ブリタニカ国際大百科事典 小項目事典の解説

バッキンガムシャー〔県〕
バッキンガムシャー
Buckinghamshire

イギリスイングランド中南部の県。県都エールズベリー。1974年の自治体再編により,南東端部がバークシャー県へ分離され,1997年にはミルトンケーンズが単一自治体(ユニタリー unitary authority)となって分離した。グレーターロンドンの北西に接する県で,中央部を横切る南西―北東方向のチルターン丘陵が南のロンドン盆地と北のウーズ川上流域を分ける。チルターン丘陵には新石器時代に,エールズベリー谷にはローマ時代以前から人が住んでいたと思われるが,先史時代の遺跡などはあまり多くない。570年頃サクソン人(ザクセン人)が入植し,のちマーシア王国の一部となった。
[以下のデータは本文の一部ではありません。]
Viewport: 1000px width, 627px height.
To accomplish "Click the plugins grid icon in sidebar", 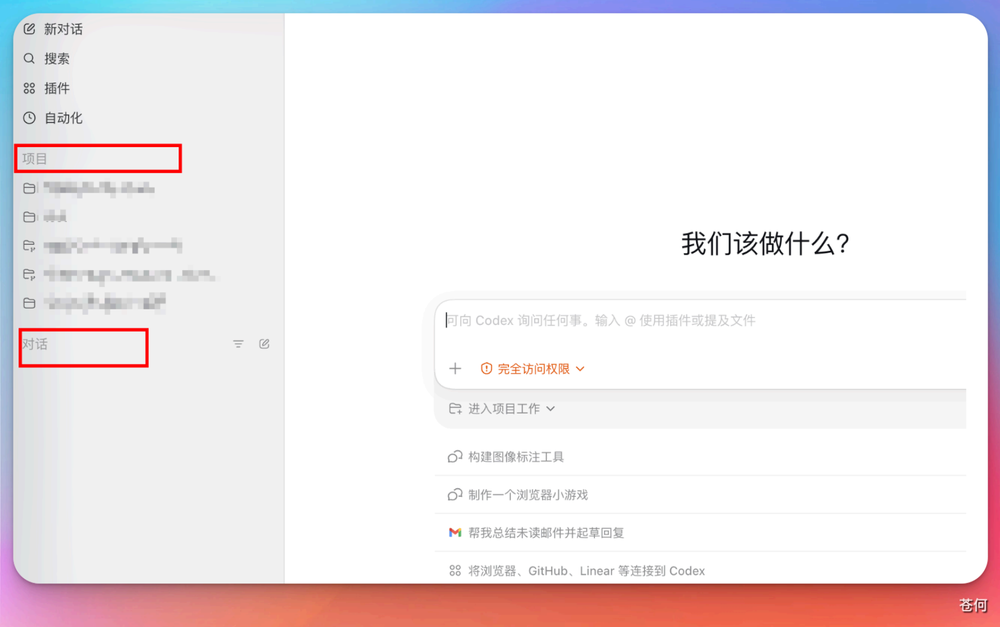I will tap(29, 88).
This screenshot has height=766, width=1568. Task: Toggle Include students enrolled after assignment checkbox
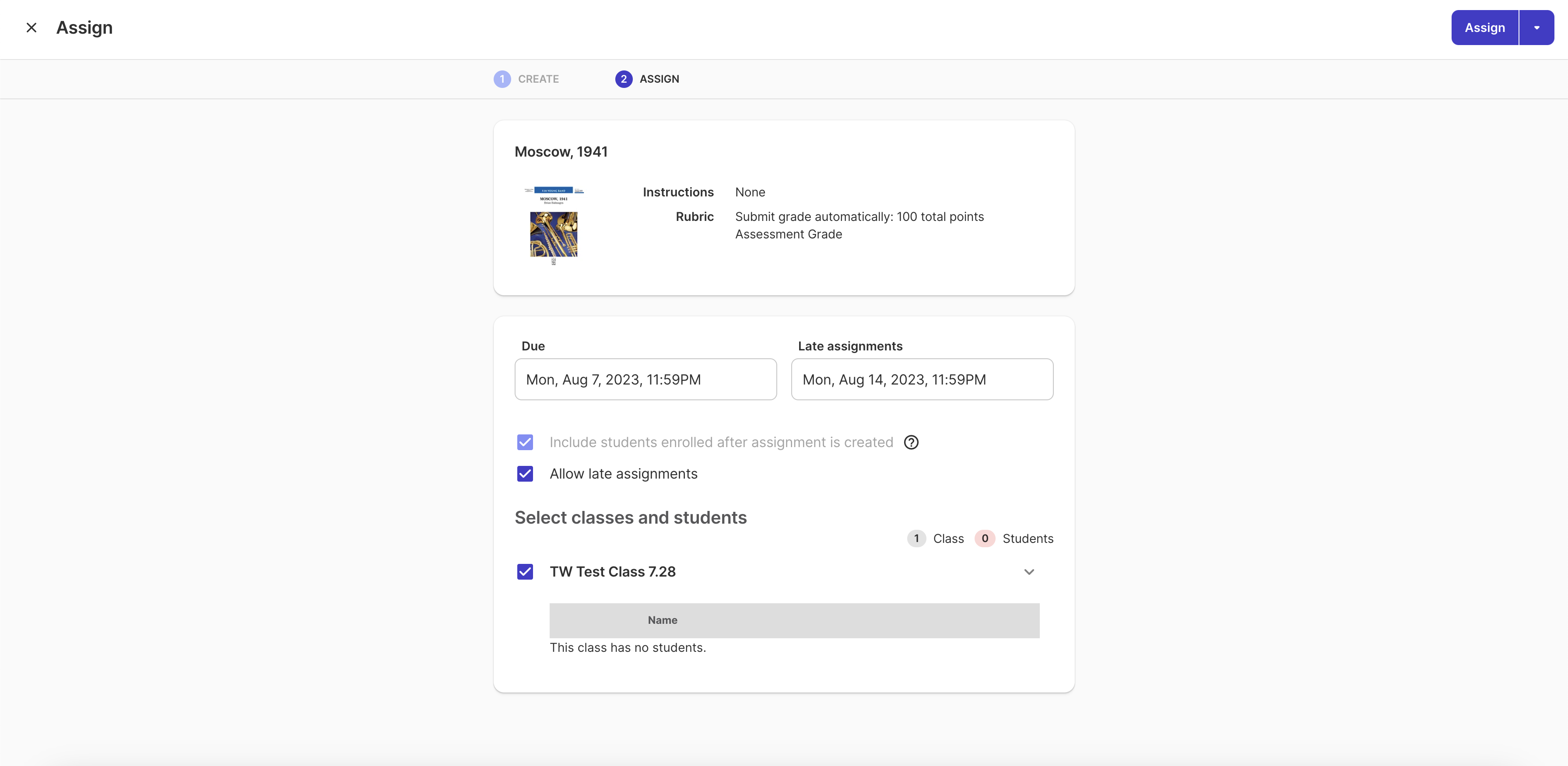pyautogui.click(x=525, y=442)
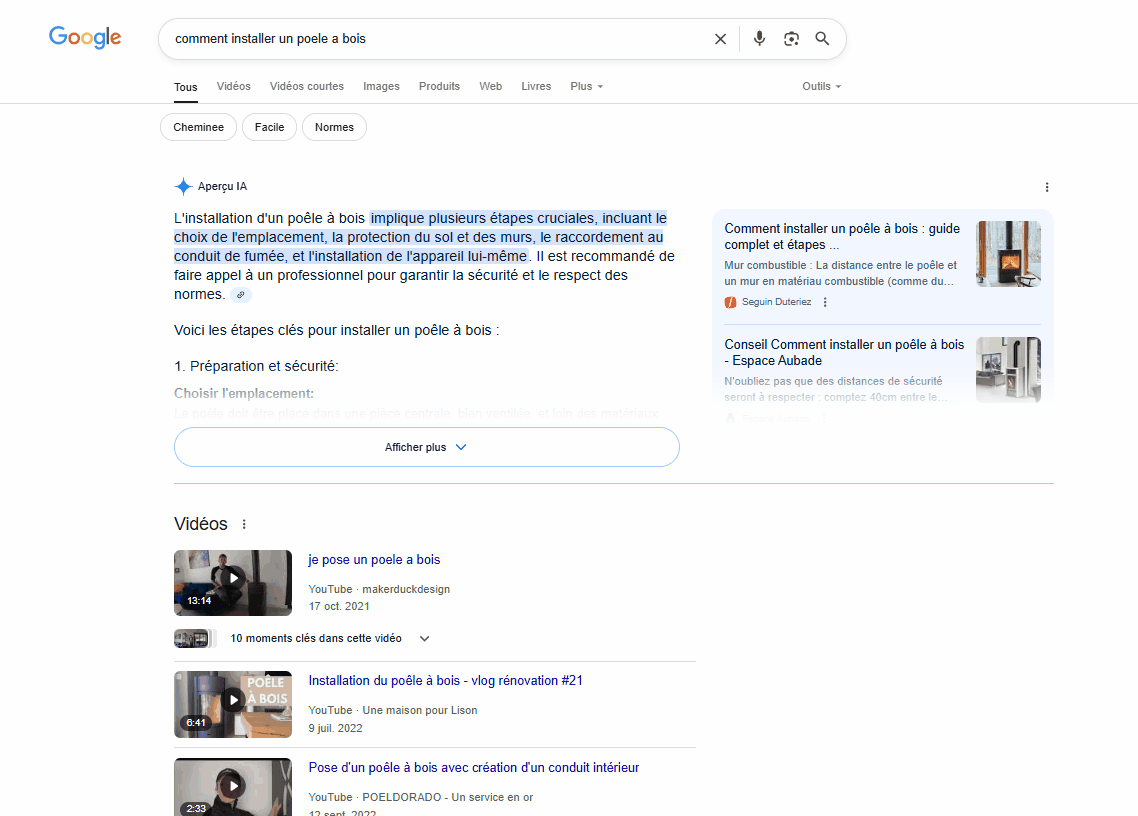The height and width of the screenshot is (816, 1138).
Task: Switch to the Vidéos courtes tab
Action: point(306,86)
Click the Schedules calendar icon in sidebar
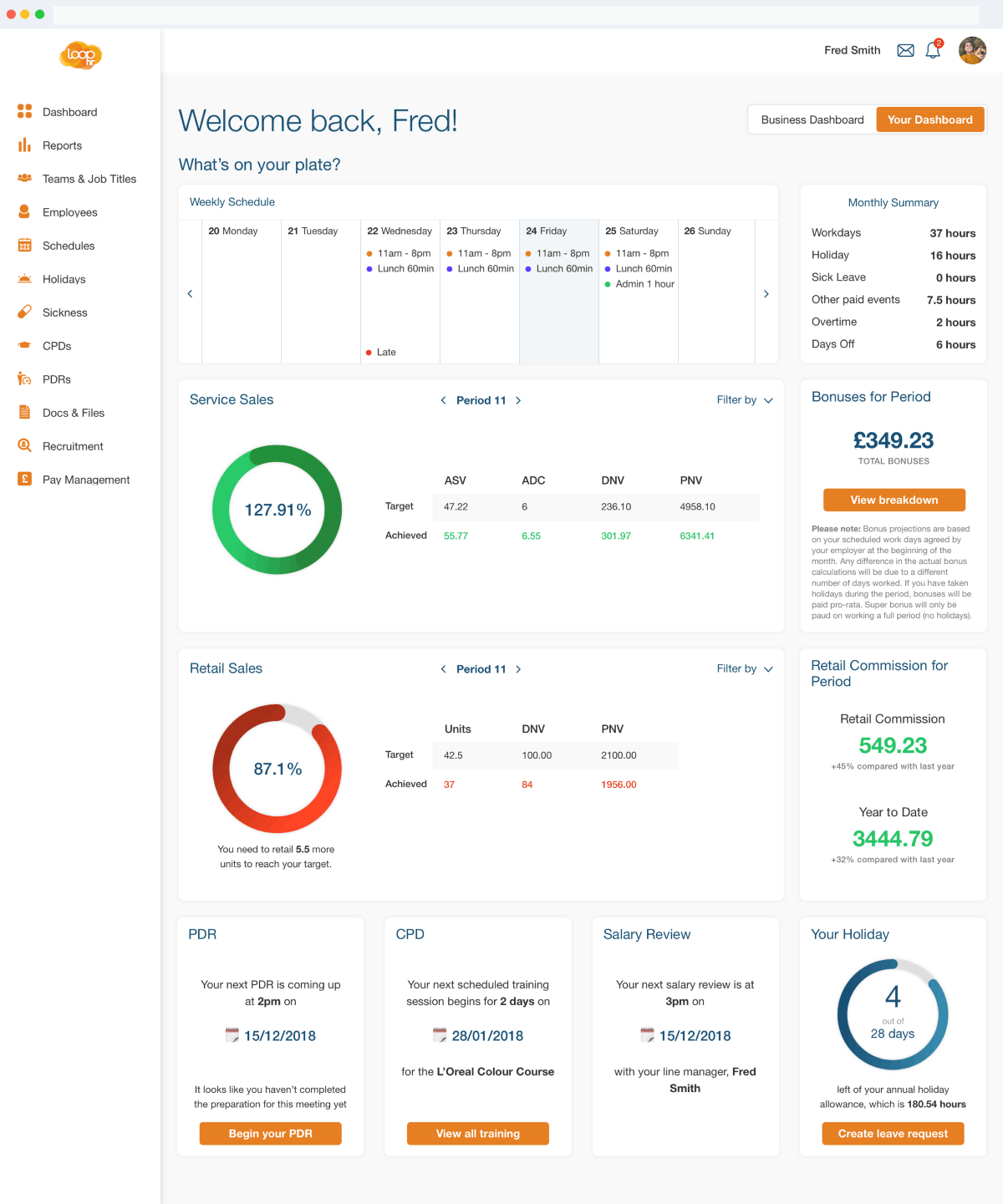 coord(24,246)
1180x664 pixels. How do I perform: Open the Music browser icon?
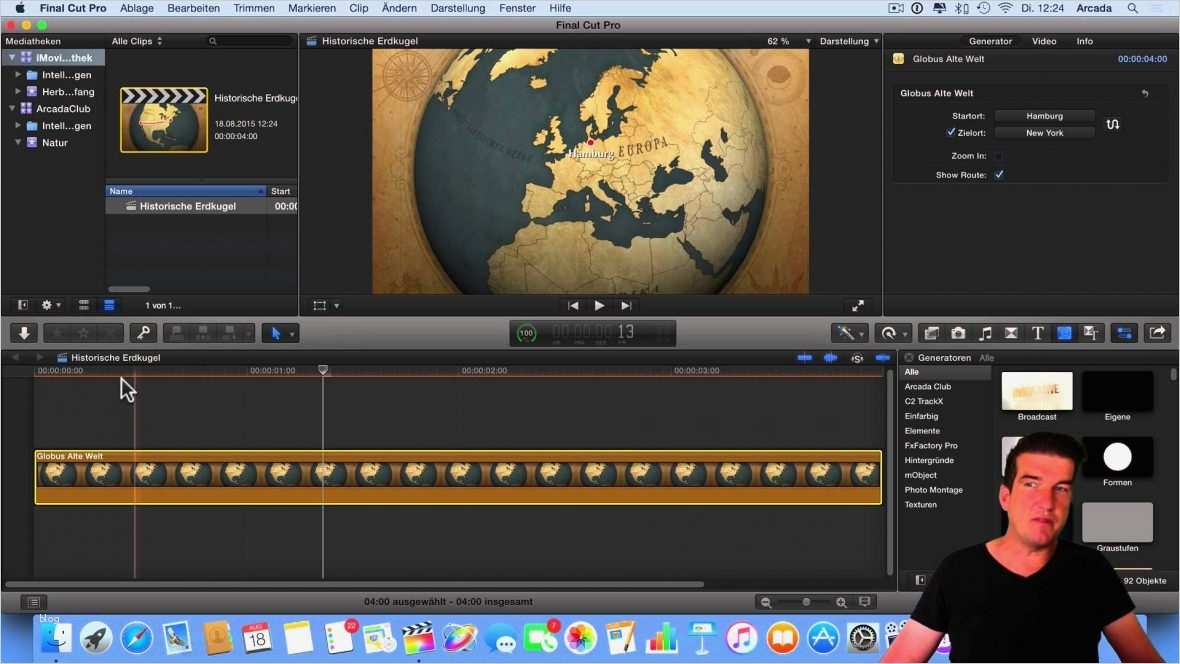tap(985, 332)
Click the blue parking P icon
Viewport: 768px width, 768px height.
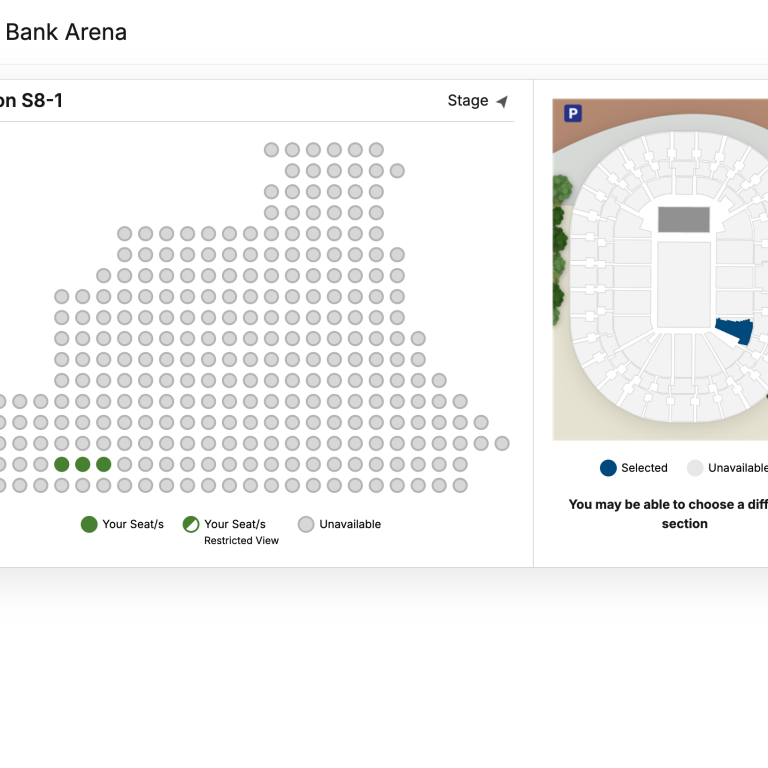click(x=573, y=114)
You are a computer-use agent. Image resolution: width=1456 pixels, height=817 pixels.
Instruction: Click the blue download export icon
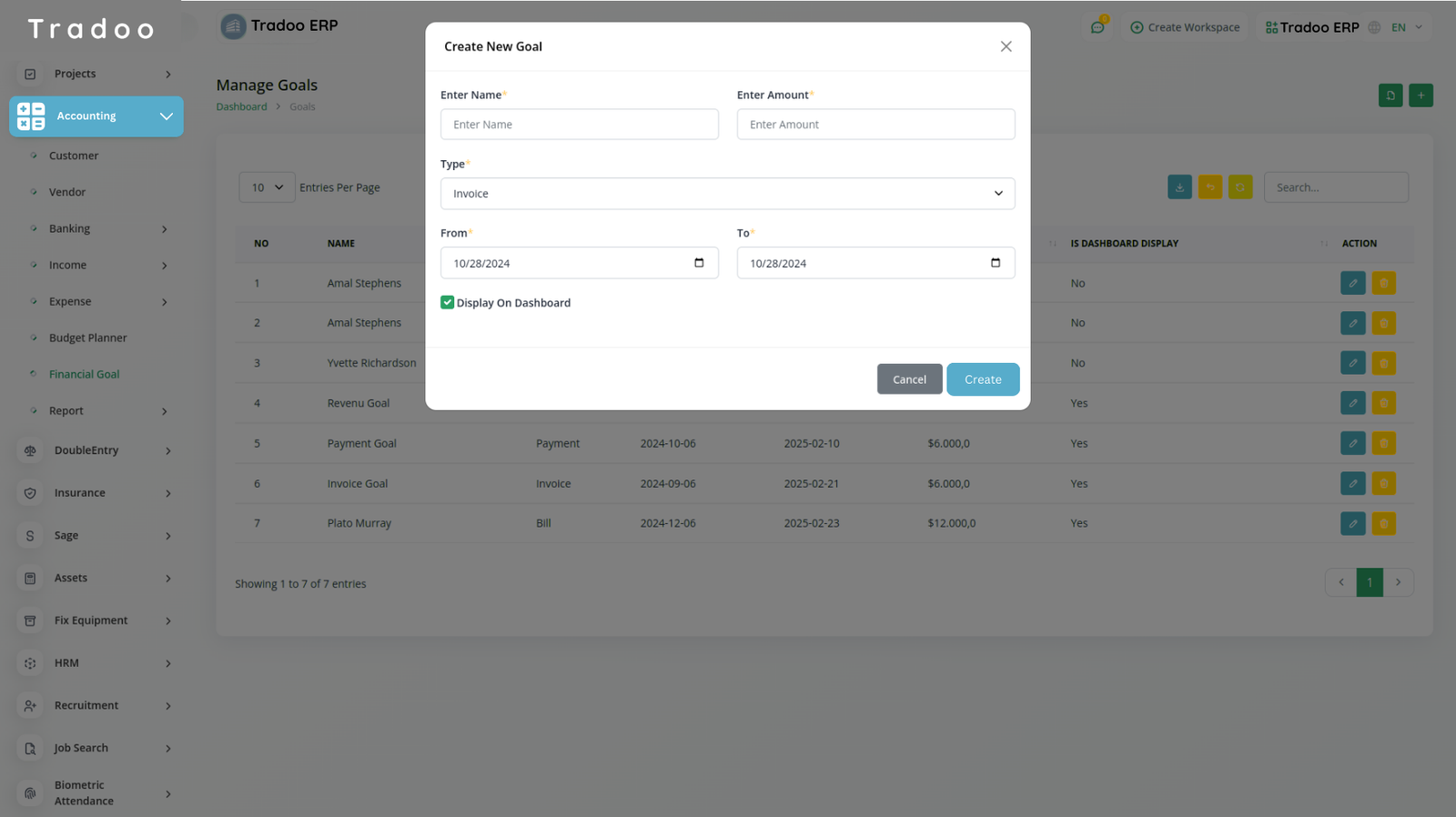pos(1179,187)
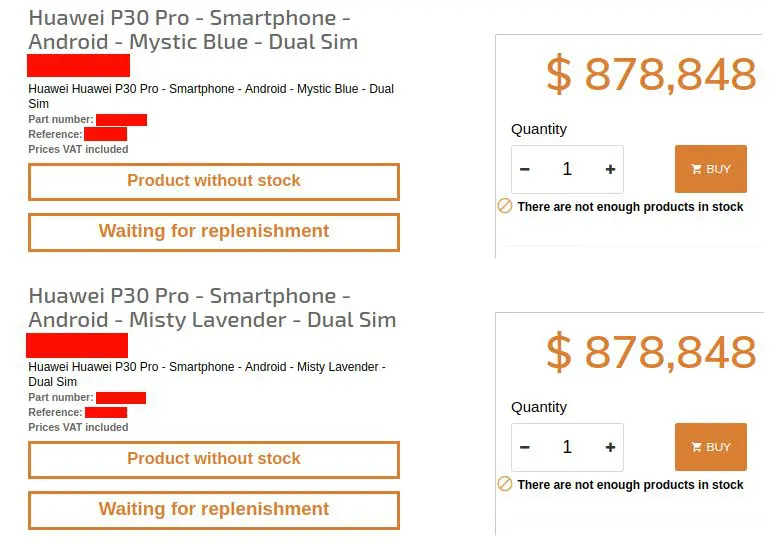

6~10世紀にはしばしばデーン人の侵入があったが,エールズベリー谷ではサクソン人の集落が栄え,11世紀頃からチルターン丘陵の密林地帯が開かれ始めた。ロンドンに近いため,歴史的にも多くの面でその影響を受け,17世紀半ばの清教徒革命では住民はいち早く議会派側について戦った。チルターン丘陵南東麓のハイウィカムには,丘陵から伐採されたブナ材を用いて早くから家具製造工業が発達した。ほかにエールズベリー,チェシャムなどに各種工業が立地するが,重工業は発展していない。農業部門は酪農が中心であるが,オオムギ,コムギ,カラスムギなどの栽培も盛ん。面積 1565km2。人口 48万1500(2005推計)。